BSW: Corona-Aufarbeitung – auch mit Stimmen der AfD
Das Redaktionsnetzwerk Deutschland (RND) berichtet im Artikel „Wie radikal ist die Wagenknecht-Partei bei der Corona-Aufarbeitung?“, dass das BSW nach den Landtagswahlen in Sachsen und Thüringen sowie nach der Bundestagswahl 2025 parlamentarische Untersuchungsausschüsse zur Aufarbeitung der Corona-Maßnahmenpolitik einrichten wolle. Und das wird durch die Überschrift in die Nähe der „Radikalität“ gerückt? BSW-Gesundheitsexperte Friedrich Pürner sagte dem Medium:
„Es muss auf jeden Fall einen Untersuchungsausschuss im Bundestag geben. Nur ein Untersuchungsausschuss kann Zeugen vorladen und Akteneinsicht ohne Hürden erhalten. Ein Untersuchungsausschuss kann Beweis erheben und hat auch Zwangsbefugnisse.“
Das BSW werde nach den Landtagswahlen im Osten und auch im nächsten Bundestag Anträge einbringen, Untersuchungsausschüsse einzurichten, sagte Pürner. Für diese guten und wichtigen Vorstöße würde er auch eine Unterstützung durch die AfD nicht ausschließen:
„Wir hoffen, dass möglichst viele aus anderen Fraktionen, und dazu gehört auch die AfD, diesem Anliegen zustimmen.“
Die Aufarbeitung sei „eine gesamtgesellschaftliche Aufgabe“ und müsse „über Parteigrenzen hinweg angepackt“ werden. Dazu gehöre auch die AfD. „Für Brandmauern und Kontaktschuld ist kein Platz. Beides ist absolut kontraproduktiv für eine Aufarbeitung und wird auch dem Wunsch der Bevölkerung nicht gerecht“, sagte Pürner dem RND. Außer der AfD, die beispielsweise in Brandenburg und Hessen Untersuchungsausschüsse durchgesetzt hat, befürwortet laut RND keine Partei dieses Instrument.
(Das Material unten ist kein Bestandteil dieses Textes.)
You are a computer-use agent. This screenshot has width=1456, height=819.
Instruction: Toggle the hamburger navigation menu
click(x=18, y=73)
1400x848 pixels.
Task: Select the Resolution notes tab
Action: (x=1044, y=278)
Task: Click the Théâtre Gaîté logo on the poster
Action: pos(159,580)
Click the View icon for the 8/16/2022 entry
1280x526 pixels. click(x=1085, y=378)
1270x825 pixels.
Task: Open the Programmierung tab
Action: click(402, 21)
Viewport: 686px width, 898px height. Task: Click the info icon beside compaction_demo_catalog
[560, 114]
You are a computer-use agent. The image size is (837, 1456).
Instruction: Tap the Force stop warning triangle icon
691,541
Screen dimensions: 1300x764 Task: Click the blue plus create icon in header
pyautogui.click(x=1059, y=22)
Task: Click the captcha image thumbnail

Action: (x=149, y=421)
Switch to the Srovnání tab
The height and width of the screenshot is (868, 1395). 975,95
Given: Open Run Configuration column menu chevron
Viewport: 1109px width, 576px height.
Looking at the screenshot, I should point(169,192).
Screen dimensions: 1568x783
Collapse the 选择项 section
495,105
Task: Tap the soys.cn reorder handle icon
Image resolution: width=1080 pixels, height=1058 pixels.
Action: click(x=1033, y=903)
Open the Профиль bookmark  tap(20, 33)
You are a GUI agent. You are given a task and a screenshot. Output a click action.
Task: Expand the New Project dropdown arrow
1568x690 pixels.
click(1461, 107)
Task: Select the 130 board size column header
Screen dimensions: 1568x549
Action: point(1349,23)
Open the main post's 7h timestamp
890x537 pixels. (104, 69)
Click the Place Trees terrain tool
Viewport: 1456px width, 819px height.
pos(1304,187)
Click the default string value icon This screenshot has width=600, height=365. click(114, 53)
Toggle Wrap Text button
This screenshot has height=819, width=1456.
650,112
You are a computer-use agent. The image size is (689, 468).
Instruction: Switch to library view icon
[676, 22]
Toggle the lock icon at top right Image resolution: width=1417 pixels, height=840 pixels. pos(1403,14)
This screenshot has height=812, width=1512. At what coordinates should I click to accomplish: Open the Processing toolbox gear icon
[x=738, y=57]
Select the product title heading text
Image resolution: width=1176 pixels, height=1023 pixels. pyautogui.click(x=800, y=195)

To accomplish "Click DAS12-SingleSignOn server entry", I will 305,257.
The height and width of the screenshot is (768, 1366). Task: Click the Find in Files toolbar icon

Der 57-jährige Pürner leitete bis 2020 ein bayerisches Gesundheitsamt, protestierte gegen die Corona-Maßnahmen der Regierung von Markus Söder (CSU) und verlor seinen Posten. Für das BSW zog er im Juni ins EU-Parlament ein. Er leitet in der Partei den Expertenrat zur Corona-Aufarbeitung. Das BSW will in solchen Räten mit Expertise von außen bis 2025 ein Parteiprogramm erarbeiten.
Pürner wünscht sich eine Aufarbeitung in drei „Säulen“: eine wissenschaftliche, eine politische und eine gesellschaftliche. Der BSW-Politiker fordert etwa einen „Tag der Versöhnung“, an dem einmal im Jahr „an die Maßnahmen erinnert wird, die die Gesellschaft krank gemacht haben“. Den Skeptikern solle bestätigt werden: „Ihr hattet mit vielem recht.“ Aber auch den „Ängstlichen“ solle „ihre Angst vor Krankheit und Tod durch eine unbekannte Krankheit anerkannt“ werden. Weniger versöhnlich äußert sich Pürner gegenüber den politisch Verantwortlichen:
„Es war eine Lüge, die ‚Pandemie der Ungeimpften‘ auszurufen. Und es war eine Täuschung und eine Hetze, die Menschen gegeneinander aufgebracht hat. Besonders Lauterbach und Söder haben hier keine gute Figur abgegeben.“
Er erwarte „eine Entschuldigung und eine Verantwortungsübernahme der Entscheidungsträger auf allen Ebenen – und hoffentlich von dem einen und anderen die Einsicht, dass er oder sie nicht mehr für ein politisches Amt geeignet ist und zurücktreten muss“.
*Ergänzung 6.8.2024, 12:30: Dieser Satz wurde hinzugefügt.